Prompt: The argument relies on the assumption that
Difficulty: 🌕🌕🌕🌕
How will the right answer fit in terms of support and conclusion?
Only the right answer will be support for the conclusion that doesn’t bring in anything new. That’s a simpler but still totally effective way of saying only the right answer must be true if the conclusion is true.
Highlight the main conclusion in the passage, if there is one:
to significantly improve the soil structure, farmers will need to abandon the use of chemical fertilizers.
[BACKGROUND]. As a result, [SUPPORT]. So [CONCLUSION].
This is pretty tricky.
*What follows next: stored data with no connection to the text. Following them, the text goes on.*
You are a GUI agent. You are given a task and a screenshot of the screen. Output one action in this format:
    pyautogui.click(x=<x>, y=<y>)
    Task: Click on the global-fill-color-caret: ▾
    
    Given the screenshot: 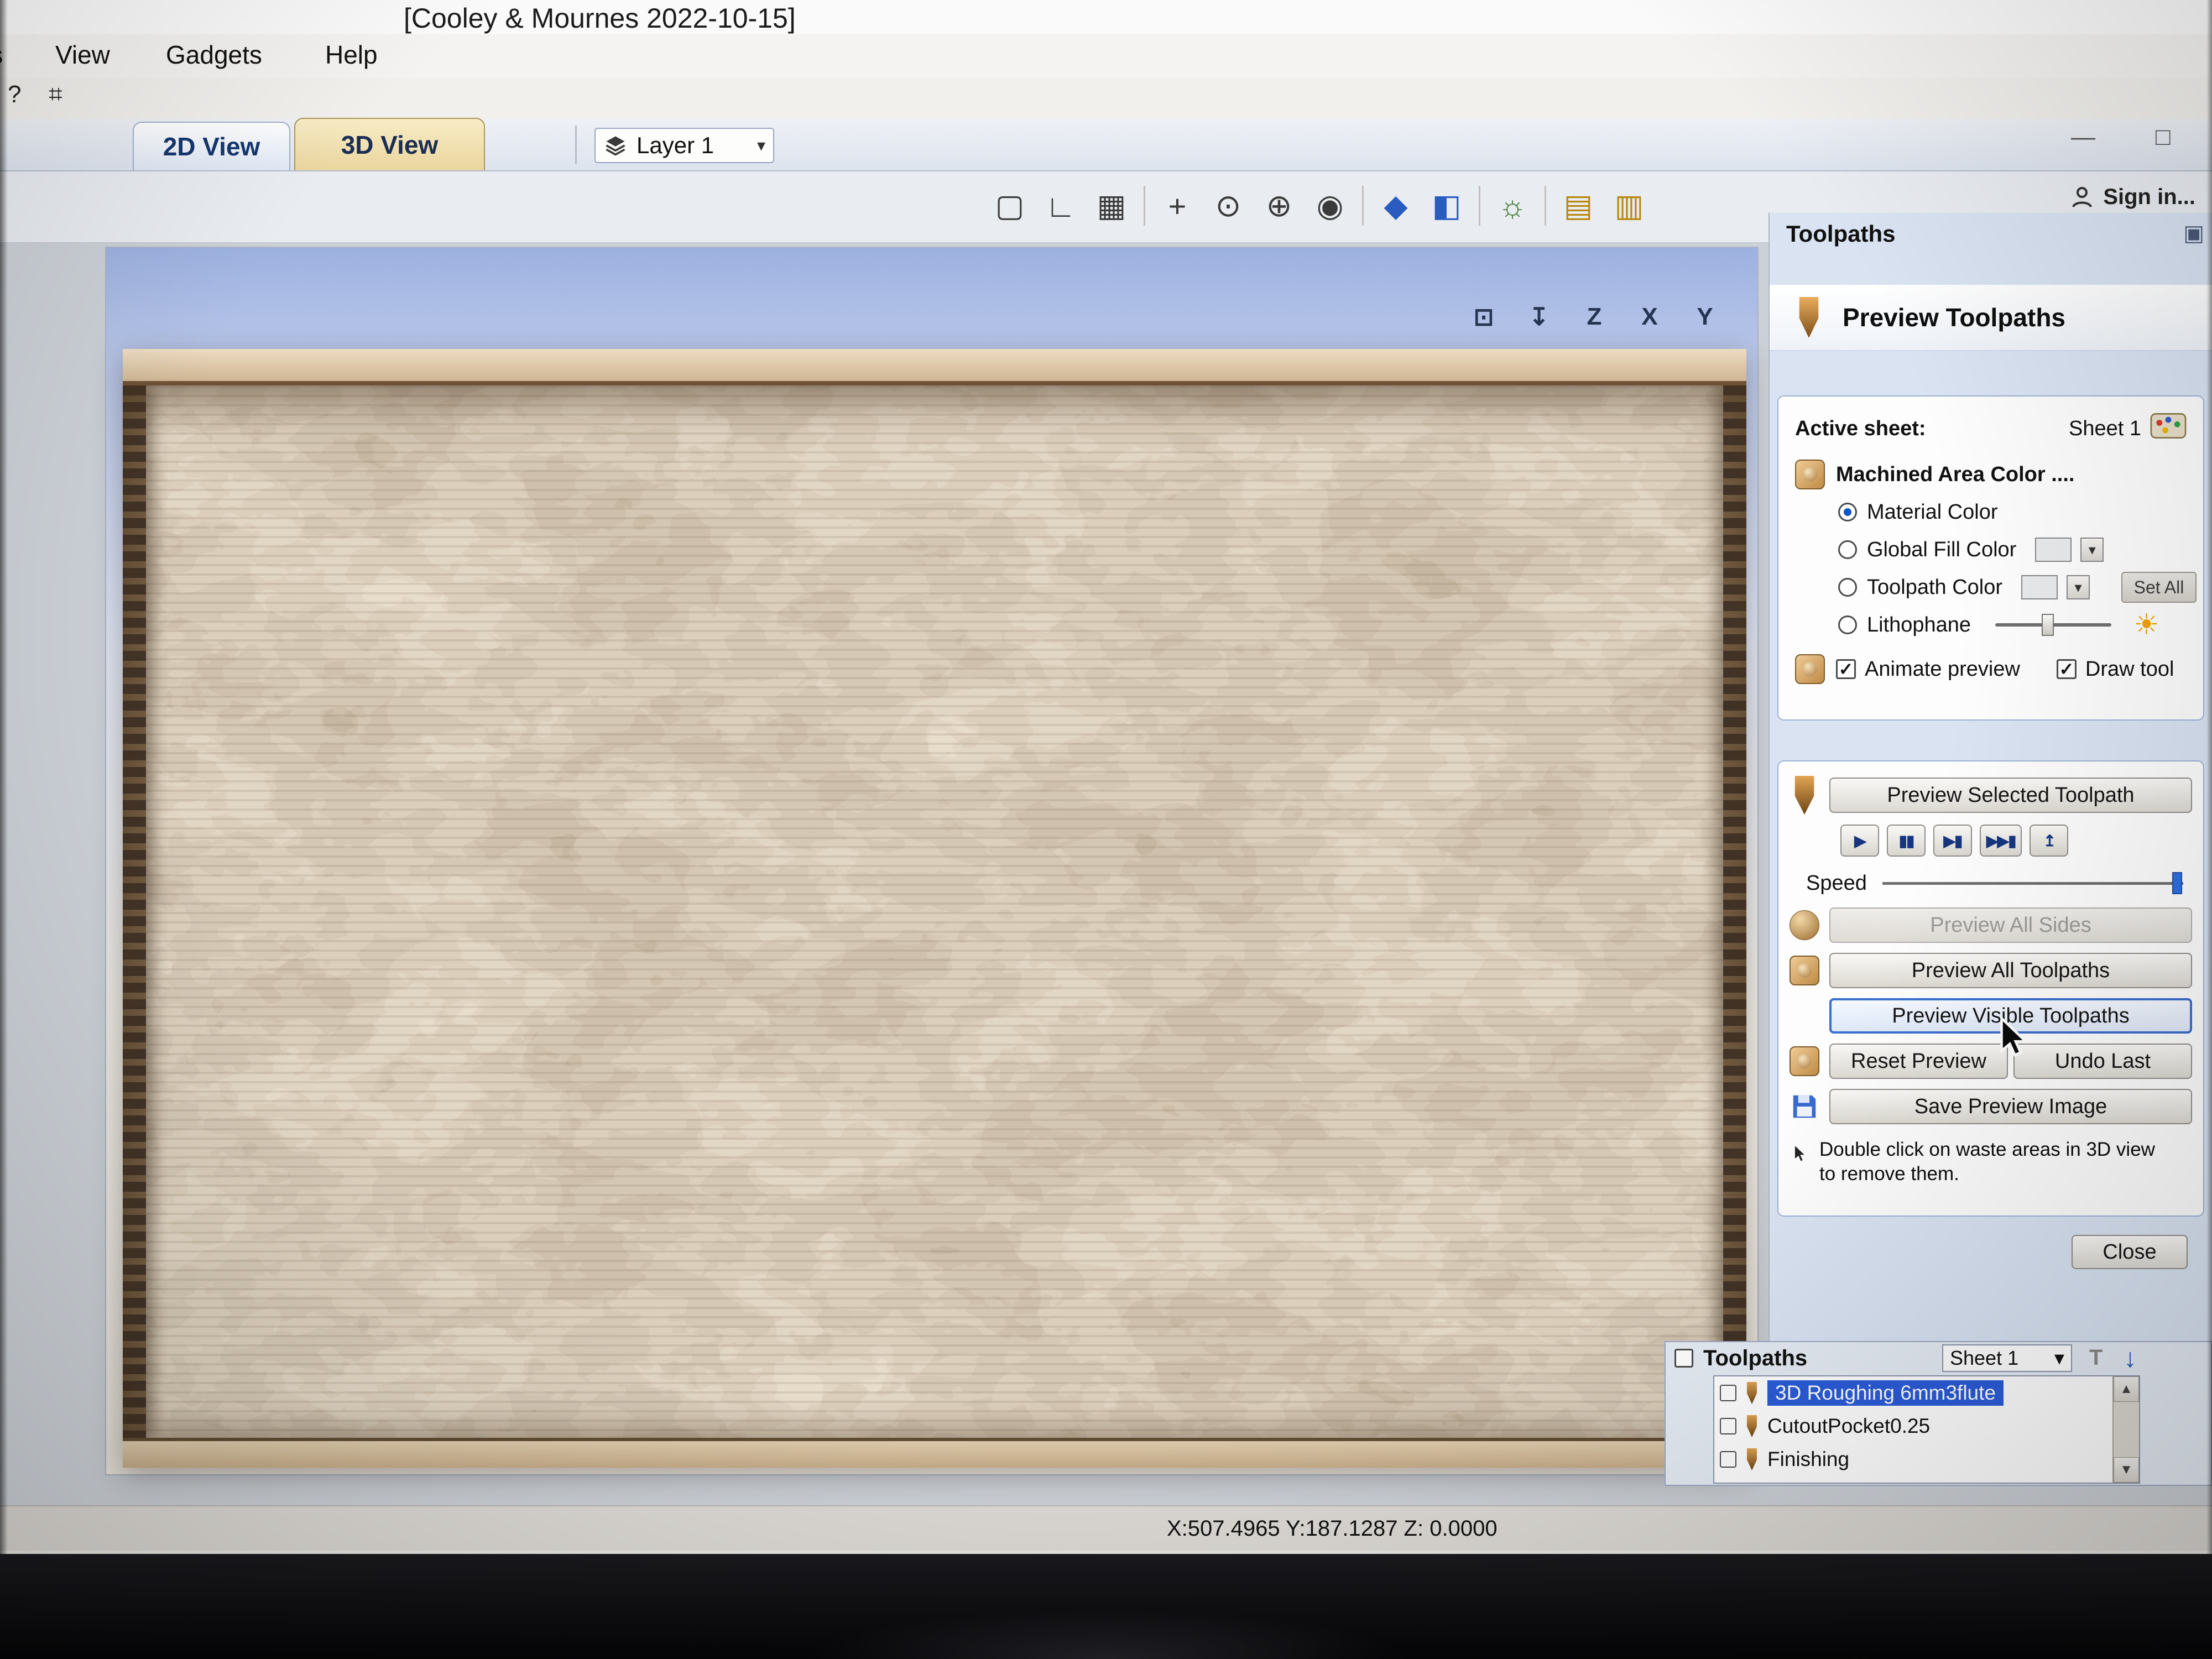 What is the action you would take?
    pyautogui.click(x=2092, y=550)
First you gotta key in on “As a result” and recognize the author is claiming cause-and-effect. What is the poor soil a result of? The conclusion makes it sound like “chemical fertilizers” are the cause, but the first sentence makes it sound like the fertilizer caused farmers to “abandon…growing a ‘green-manure’ crop”, and that’s what caused the soil problem.
So maybe the farmers could start doing the green-manure crops again and improve the soil, even though they’d still also be using the chemical fertilizer. See what I’m saying? If that works, it blows up the conclusion.
Map the wording of the answers to the wording of the passage:
(A) …will periodically grow alfalfa.
Ooh careful. Alfalfa was just an example of a group of crops in the passage, so the argument couldn’t rely on that. The farmers could just as easily grow some other “‘green-manure’ crop”.
(B) applying chemical fertilizers to green-manure crops…
This answer is getting itself mixed up. There’s nothing in the passage about using chemicals on the green-manure crops. This definitely doesn’t support the conclusion anyway, since it doesn’t connect at all to improving the soil.
(C) the most important factor…
There’s absolutely no comparison of factors in soil quality in the passage. Only soil structure even gets mentioned. So no way the author is assuming which factor is “most important”.
(D) chemical fertilizers themselves have a destructive effect…
I get why this would look good, but if you picked it you’re making the same assumption the author is. The fertilizers don’t have to have a “destructive effect”, as long as farmers will only grow the beneficial green-manure crops when they’re not using chemical fertilizers. Something tells me that’s what (E) is gonna say.
(E) …farmers in the region will not grow green-manure crops unless…
Boom! Now we’re seeing the whole cause-and-effect chain. The passage said the chemical fertilizers caused them to ditch the green-manure crops. But it didn’t say they couldn’t have kept doing both. This answer is explaining that “many, if not all” wouldn’t do both. And that definitely needs to be true to make the conclusion work. And of course, it sticks to the subject and only talks about stuff that’s in the passage.
(E) is the correct answer.
Common pattern/s in this question: This one’s a good example of how the LSAT can make a cause-and-effect argument a bit harder. But it also shows that no matter how confusing the passage gets, the right answer maps to the same cause-and-effect relationship.